> Recorded data
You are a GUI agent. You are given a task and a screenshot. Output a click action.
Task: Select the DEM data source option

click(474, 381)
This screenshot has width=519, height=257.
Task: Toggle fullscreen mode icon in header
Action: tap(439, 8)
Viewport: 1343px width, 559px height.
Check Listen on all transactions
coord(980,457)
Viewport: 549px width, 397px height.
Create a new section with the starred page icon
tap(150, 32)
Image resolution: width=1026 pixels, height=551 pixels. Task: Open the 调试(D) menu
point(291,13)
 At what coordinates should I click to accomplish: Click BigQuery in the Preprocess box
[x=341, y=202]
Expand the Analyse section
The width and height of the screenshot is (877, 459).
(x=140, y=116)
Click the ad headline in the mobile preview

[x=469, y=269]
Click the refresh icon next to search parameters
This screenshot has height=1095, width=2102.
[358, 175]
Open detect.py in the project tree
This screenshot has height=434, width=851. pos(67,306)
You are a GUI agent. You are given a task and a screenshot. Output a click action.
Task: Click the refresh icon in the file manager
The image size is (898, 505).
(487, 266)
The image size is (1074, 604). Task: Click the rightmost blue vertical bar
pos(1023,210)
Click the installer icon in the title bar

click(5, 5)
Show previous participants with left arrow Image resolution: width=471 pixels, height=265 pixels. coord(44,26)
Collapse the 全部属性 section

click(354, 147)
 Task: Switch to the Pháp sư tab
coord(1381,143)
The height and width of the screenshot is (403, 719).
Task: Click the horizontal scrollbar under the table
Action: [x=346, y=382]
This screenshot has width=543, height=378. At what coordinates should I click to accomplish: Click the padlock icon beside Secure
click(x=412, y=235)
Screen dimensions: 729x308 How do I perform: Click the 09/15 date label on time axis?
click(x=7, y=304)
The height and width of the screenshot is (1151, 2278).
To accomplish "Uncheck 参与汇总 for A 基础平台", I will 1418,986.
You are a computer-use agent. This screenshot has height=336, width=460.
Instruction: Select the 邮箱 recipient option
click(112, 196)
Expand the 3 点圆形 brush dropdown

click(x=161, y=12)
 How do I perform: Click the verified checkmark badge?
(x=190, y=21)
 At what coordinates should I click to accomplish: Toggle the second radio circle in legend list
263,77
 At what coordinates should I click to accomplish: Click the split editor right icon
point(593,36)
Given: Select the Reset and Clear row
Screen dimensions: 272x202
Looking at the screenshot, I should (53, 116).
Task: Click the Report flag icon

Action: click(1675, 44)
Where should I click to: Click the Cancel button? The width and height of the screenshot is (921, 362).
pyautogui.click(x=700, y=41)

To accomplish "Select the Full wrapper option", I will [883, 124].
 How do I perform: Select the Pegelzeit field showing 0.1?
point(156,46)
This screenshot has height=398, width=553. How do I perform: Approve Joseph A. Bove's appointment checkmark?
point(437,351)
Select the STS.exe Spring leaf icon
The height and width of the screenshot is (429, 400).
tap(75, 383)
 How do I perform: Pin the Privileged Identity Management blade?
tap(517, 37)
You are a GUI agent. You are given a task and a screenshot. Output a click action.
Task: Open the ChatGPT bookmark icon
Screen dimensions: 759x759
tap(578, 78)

> Problem description
Reproduce, without any change, the lines from the start of the records through the line containing "Action: tap(439, 8)", both included.

> Result for this exercise
You are a GUI agent. You are given a task and a screenshot. Output a click action.
Task: Select the DEM data source option

click(474, 381)
This screenshot has width=519, height=257.
Task: Toggle fullscreen mode icon in header
Action: tap(439, 8)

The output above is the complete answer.